Primality testing of a number is the method of finding out whether a number is prime or not. I have known this is a non-polynomial problem. In fact most of the recent cryptographic techniques rely on this and the factoring problem of numbers to create secure systems.
But it was never clear to me why. So when this question was put forward to me by Sukanta, I kept thinking. Of course I knew the answer, but did not know the reason for this problem to be NP. Sukanta explained that:
For a number N, the usual prime number testing strategies, iterate for N/2 times, which can be further optimized to N^0.5. So the number of division operations required was a polynomial function of N. At this point, it is very easy to say that this is polynomial solvable.
But the thing that I missed here, is that N was the number itself, not the size of the input set on which the complexity of a program is computed. So if we take the input size as the number of digits of N, then the size of input set is log N. So the complexity of the program is exponential, and not polynomial, as I mistook in last step.

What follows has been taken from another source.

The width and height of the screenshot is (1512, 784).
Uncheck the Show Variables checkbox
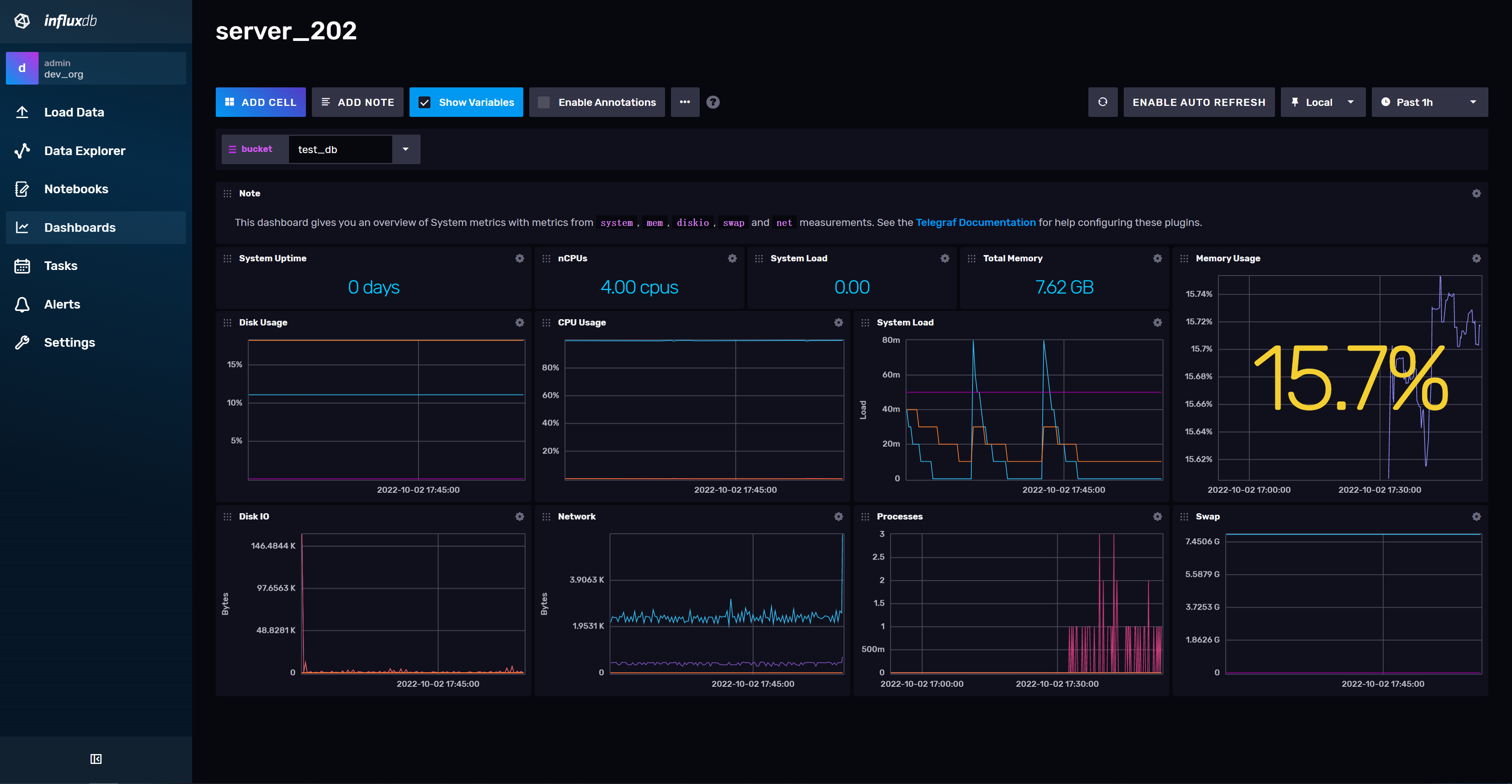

Well, there is never any shortage of new things to learn. I thank Sukanta, who explained it in such a nice way. However, what astonished me was that I had believed the result without even asking for the explanation of the same. So I made a mental note to watch out for similar pitfalls in future.
It is no longer an NP problem. Read the paper from Agarwal, Kayal and Saxena: Primes is in P.
ReplyDeletewww.cse.iitk.ac.in/users/manindra/algebra/primality_v6.pdf
@Chinmay, I know this result. The title is misleading ... what I wanted to convey was that the simple algorithm that we learn in class is not polynomial.
ReplyDeleteBTW, every P problem is in NP as well !!